GIVEN REQUEST
Reproduce the material below without changes, from its first line through the line containing "pyautogui.click(x=391, y=90)", both ends included.

RAW DATA
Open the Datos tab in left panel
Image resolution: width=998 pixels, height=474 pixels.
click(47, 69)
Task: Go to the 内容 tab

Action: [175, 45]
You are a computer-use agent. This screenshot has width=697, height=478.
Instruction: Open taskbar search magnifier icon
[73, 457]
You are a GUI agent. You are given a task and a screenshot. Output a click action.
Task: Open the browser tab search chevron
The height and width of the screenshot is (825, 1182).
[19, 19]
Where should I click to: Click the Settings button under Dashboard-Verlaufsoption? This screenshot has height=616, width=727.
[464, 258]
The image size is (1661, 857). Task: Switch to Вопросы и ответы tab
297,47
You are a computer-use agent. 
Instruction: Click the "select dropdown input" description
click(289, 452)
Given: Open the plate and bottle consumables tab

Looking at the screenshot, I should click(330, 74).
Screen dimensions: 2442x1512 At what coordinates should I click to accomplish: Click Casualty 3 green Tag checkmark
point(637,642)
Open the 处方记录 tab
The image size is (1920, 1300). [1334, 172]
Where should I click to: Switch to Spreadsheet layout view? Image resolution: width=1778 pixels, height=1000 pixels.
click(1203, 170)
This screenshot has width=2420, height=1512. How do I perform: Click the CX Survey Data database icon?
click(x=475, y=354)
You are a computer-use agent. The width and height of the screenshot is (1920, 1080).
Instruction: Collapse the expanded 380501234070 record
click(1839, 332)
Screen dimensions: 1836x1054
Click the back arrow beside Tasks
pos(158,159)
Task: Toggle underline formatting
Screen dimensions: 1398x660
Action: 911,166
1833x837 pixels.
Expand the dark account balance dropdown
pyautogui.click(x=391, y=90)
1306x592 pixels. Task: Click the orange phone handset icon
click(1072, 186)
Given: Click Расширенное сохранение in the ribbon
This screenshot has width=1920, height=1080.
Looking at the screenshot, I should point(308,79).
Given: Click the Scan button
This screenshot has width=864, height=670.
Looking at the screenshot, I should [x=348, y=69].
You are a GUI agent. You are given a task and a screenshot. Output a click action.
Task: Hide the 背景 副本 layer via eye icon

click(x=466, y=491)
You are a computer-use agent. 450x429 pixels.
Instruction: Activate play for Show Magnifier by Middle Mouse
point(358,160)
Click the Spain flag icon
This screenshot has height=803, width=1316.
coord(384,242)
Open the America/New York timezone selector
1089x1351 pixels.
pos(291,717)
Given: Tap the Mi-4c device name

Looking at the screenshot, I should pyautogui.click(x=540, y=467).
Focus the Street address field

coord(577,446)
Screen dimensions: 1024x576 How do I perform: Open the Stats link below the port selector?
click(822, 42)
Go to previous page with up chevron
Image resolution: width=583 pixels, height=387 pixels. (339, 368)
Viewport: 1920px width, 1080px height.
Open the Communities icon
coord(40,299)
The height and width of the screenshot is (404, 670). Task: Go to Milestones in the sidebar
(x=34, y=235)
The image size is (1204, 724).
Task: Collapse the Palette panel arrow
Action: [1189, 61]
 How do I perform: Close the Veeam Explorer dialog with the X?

SOLUTION FOR THIS TASK
Open the Datos tab in left panel
Image resolution: width=998 pixels, height=474 pixels.
click(47, 69)
Task: Go to the 内容 tab

Action: [175, 45]
You are a computer-use agent. This screenshot has width=697, height=478.
Instruction: Open taskbar search magnifier icon
[73, 457]
You are a GUI agent. You are given a task and a screenshot. Output a click action.
Task: Open the browser tab search chevron
The height and width of the screenshot is (825, 1182).
[19, 19]
Where should I click to: Click the Settings button under Dashboard-Verlaufsoption? This screenshot has height=616, width=727.
[464, 258]
The image size is (1661, 857). Task: Switch to Вопросы и ответы tab
297,47
You are a computer-use agent. 
Instruction: Click the "select dropdown input" description
click(289, 452)
Given: Open the plate and bottle consumables tab

Looking at the screenshot, I should click(330, 74).
Screen dimensions: 2442x1512 At what coordinates should I click to accomplish: Click Casualty 3 green Tag checkmark
point(637,642)
Open the 处方记录 tab
The image size is (1920, 1300). [1334, 172]
Where should I click to: Switch to Spreadsheet layout view? Image resolution: width=1778 pixels, height=1000 pixels.
click(1203, 170)
This screenshot has width=2420, height=1512. How do I perform: Click the CX Survey Data database icon?
click(x=475, y=354)
You are a computer-use agent. The width and height of the screenshot is (1920, 1080).
Instruction: Collapse the expanded 380501234070 record
click(1839, 332)
Screen dimensions: 1836x1054
Click the back arrow beside Tasks
pos(158,159)
Task: Toggle underline formatting
Screen dimensions: 1398x660
Action: 911,166
1833x837 pixels.
Expand the dark account balance dropdown
pyautogui.click(x=391, y=90)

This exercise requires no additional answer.